Oltre alla socialità «verticale» del conflitto, va sottolineata l’attività «orizzontale» (di citizen journalism) svolta dagli utenti ucraini, che hanno dato testimonianza sui principali social della propria quotidianità bellica e delle relative città distrutte: emblematico il video della signora che dà semi di girasole ai soldati russi così «cresceranno dei fiori sul suolo ucraino quando morirete», o il post su Facebook dell’Ente Nazionale responsabile per la manutenzione delle strade che, esortando i cittadini a smantellare i segnali stradali e a costruire barricate di pneumatici in fiamme per disorientare i militari russi, ha allegato la foto di un segnale stradale che li invitava candidamente ad andare a quel paese, anche se la vera social star è il premier Volodymir Zelensky che, nonostante il poco credibile passato di comico, attore e doppiatore di cartoon, aggiorna quotidianamente i suoi 1,4 milioni di followers dal proprio canale Telegram.

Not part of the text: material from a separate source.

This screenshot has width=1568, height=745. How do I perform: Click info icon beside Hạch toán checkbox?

La risposta di Mosca è stata quella di restringere l’accesso a tutte le piattaforme appartenenti a Meta, considerate  come «organizzazioni estremiste», assumendo il controllo di Vkontakte, il secondo social più usato in Russia, dopo aver messo al bando per due anni Telegram e il suo creatore (Durov, attualmente a Dubai) che è il primo: a differenza di Pechino, che ha controllato e accompagnato sin dagli albori lo sviluppo di Internet, il Governo di Mosca ha replicato la triade «censura, controllo e propaganda» usata durante la Guerra Fredda, con la strategia di mettere al vertice di ogni testata o piattaforma on line un uomo di fiducia del Cremlino, oltre ad approvare dal 2011 ad oggi una serie di leggi che restringono la libertà di Internet, facendo della Rete russa la tredicesima meno libera al mondo.

Ma la porosità di Internet, e la sua struttura decentralizzata, ridicolizzano i metodi novecenteschi dell’Fsb (l’erede del Kgb): basti pensare a quando nel 2014 Mosca negava la presenza di sue truppe in Ucraina, mentre i propri soldati postavano ignari selfie sorridenti proprio da quei territori.

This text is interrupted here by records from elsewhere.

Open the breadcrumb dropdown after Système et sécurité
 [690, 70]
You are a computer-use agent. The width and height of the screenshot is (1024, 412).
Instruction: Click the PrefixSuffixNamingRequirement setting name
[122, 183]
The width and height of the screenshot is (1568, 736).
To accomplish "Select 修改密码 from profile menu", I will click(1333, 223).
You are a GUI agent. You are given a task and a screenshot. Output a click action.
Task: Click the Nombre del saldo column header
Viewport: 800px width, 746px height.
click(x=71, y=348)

La risposta di Putin alla cyberguerra e alle social-sanzioni, cloni digitali delle sanzioni economiche, sembra essere il tentativo di chiudere il popolo russo in una bolla autoreferenziale di app nazionali, sostituendo RuTube a You Tube, Ya molodets a Tik Tok, e la voce di Marusya a quella di Siri, operazione che sembrerebbe anacronistica e vagamente autarchica se il premier russo non continuasse a mietere così tanti consensi in Patria.

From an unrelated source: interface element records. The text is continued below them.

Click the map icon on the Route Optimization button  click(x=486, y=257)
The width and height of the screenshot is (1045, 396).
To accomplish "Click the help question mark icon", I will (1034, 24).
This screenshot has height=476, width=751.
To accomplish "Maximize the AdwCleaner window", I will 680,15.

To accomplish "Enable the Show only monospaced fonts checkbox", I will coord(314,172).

Quello che sembra evidente, pur nelle differenze generazionali, che spingono i più giovani a cercare informazioni dai video privati dei cittadini e i più agè a compulsare le versione digitale dei format cartacei di sempre, è che i social network hanno aumentato il proprio potere in termini politici, sfiorando l’attivismo e costringendo gli stati Nazionali a servirsi di loro, smettendola di considerarli semplice intrattenimento e capendo che quando un mezzo totalizza milioni (se non miliardi) di fruitori è già un fine.

Il rischio è che i followers, senza il periodo di incubazione critica che permetteva alla vecchia politica di creare vere e proprie correnti, subiscano passivamente la versione dei propri leader, in una Storia sempre più in ritardo sull’attualità (basti pensare alla «edit war» di Wikipedia Italia per l’aggiornamento della voce «invasione russa dell’Ucraina nel 2022»).